The process ran fine for a while, but eventually I got the error, "No space left on device." Since I still had hundreds of GB of remaining empty space on the C drive, I assume this is an issue with the RAM.
I don't think you should assume that. The error message is clear. DIAMOD could have tried to write a file, failed, and then deleted the partial file.
It appears that you are still going on with your attempts to BLAST your large database against the NR. I don't mean to be pushy, but it won't work with the resources you have. That's even with DIAMOND being slightly faster than BLAST. You will just end up opening one thread after another with various problems you are likely to encounter along the way.

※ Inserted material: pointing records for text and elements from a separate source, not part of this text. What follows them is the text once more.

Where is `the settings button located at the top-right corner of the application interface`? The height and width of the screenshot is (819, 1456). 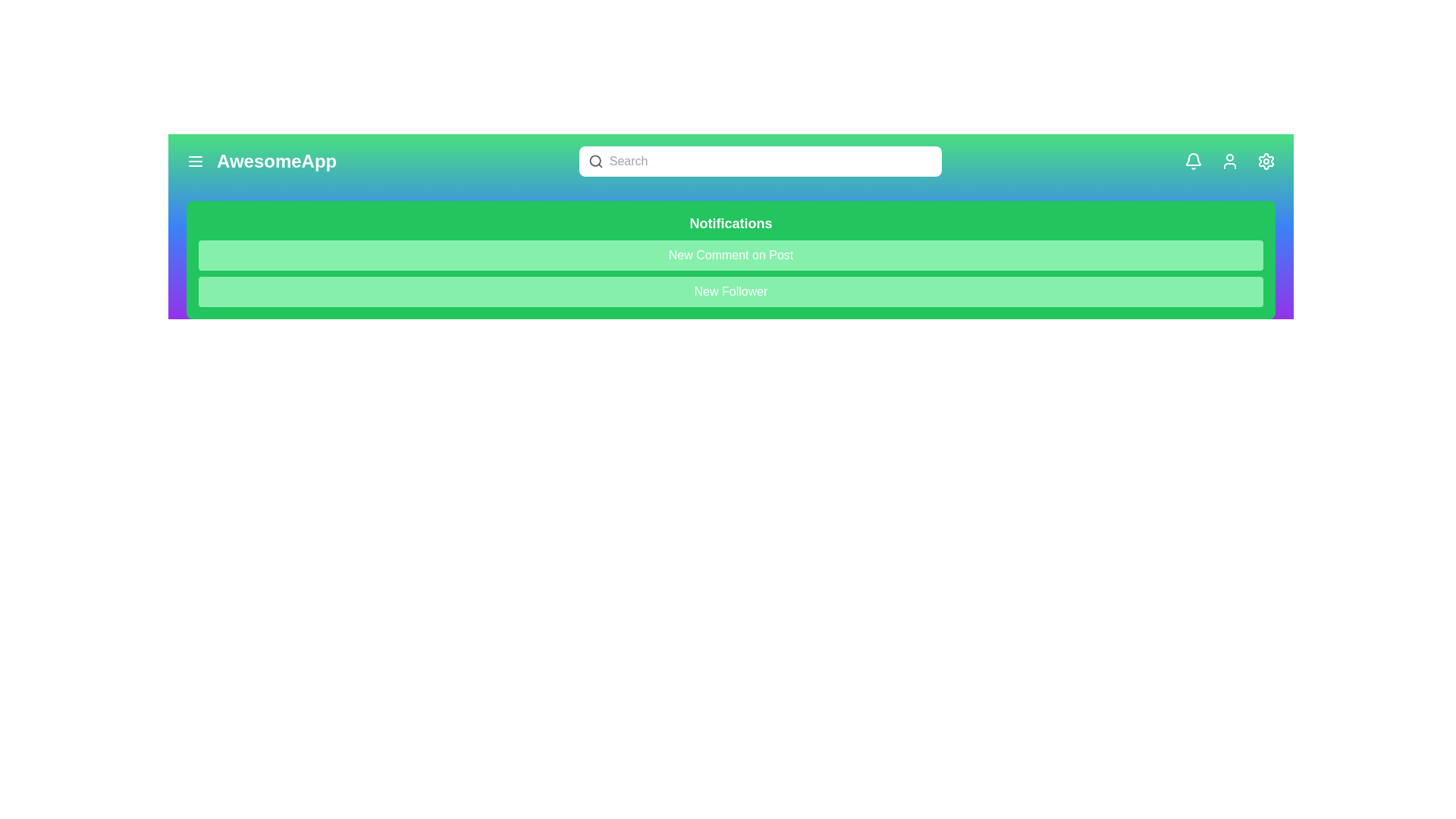
the settings button located at the top-right corner of the application interface is located at coordinates (1266, 161).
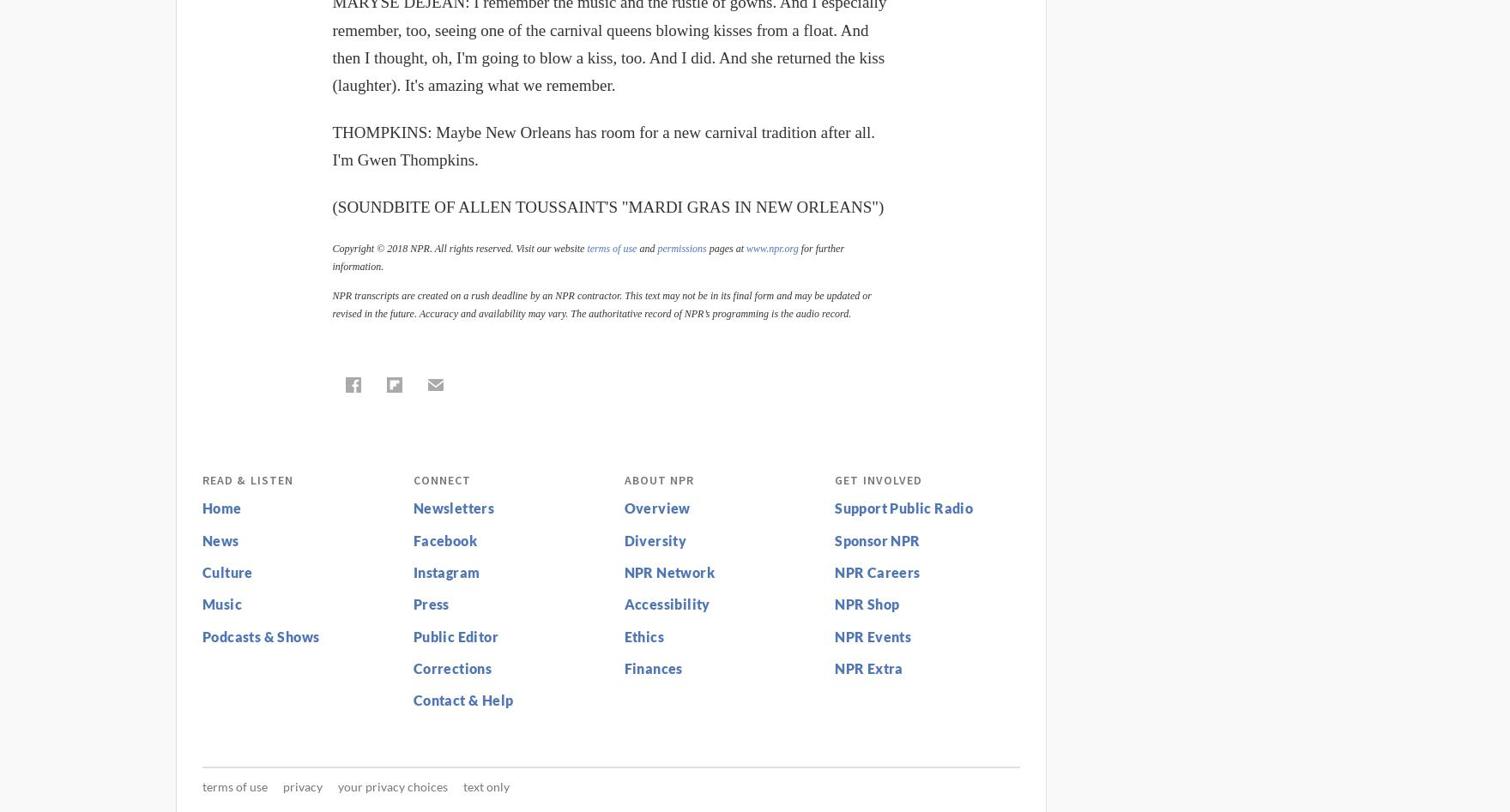  I want to click on 'Corrections', so click(451, 668).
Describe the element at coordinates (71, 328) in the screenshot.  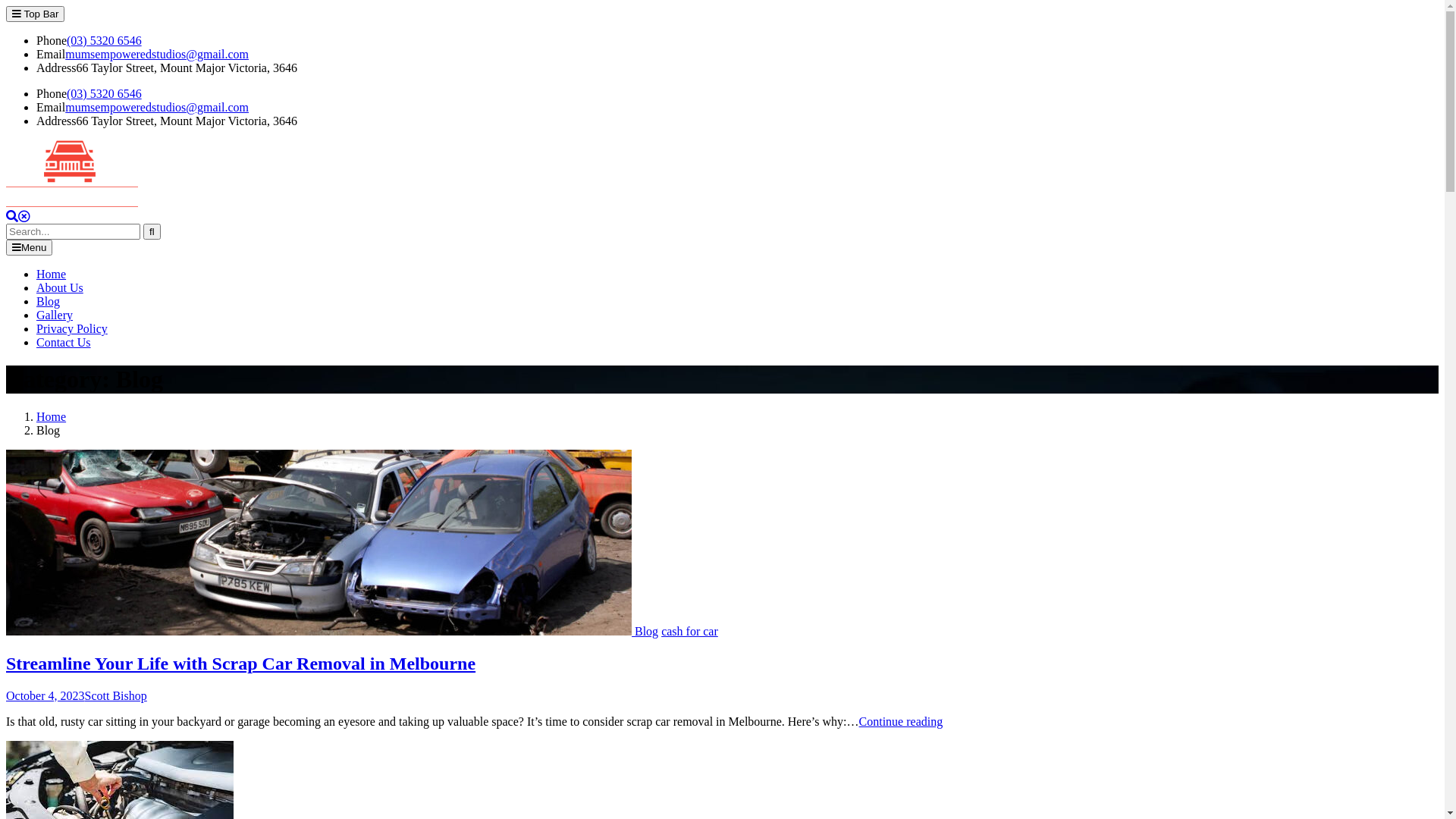
I see `'Privacy Policy'` at that location.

If you absolutely feel like you want to do this, you were already given a suggestion to use cluster_nr
database. That would be nr
clustered at 90% identity, which for practical purposes has the same functionality as nr
, but with 60-70% of its size.
I feel like giving it one more try: with resources you have (both memory and disk space, and the fact you are doing this on a Windows computer), this will not work in a reasonable amount of time if you are still trying to search 23,000 proteins against nr
, or really any database similar in size to nr
. I implore you to read through other suggestions that were given to you as that will save you a lot of time while also resulting in a better outcome. This is all assuming your goal is to annotate a genome, which as of right now you are yet to confirm.
Did you get the
nr.gz
that is fasta format.Did you see this note in the README at NCBI FTP site. The file you downloaded is from APRIL 2024. For your use case it may not matter but ...
As for this
No because even if you get a pre-formatted database from somewhere the actual alignments will again require more than 32GB of RAM.